-- Work instruction --
Nothing in the records should differ when you write them out again.

Stored records
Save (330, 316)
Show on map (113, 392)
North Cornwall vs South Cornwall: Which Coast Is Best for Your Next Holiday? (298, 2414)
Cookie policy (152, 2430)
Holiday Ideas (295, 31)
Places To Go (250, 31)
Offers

-- Exercise solution --
Save (330, 316)
Show on map (113, 392)
North Cornwall vs South Cornwall: Which Coast Is Best for Your Next Holiday? (298, 2414)
Cookie policy (152, 2430)
Holiday Ideas (295, 31)
Places To Go (250, 31)
Offers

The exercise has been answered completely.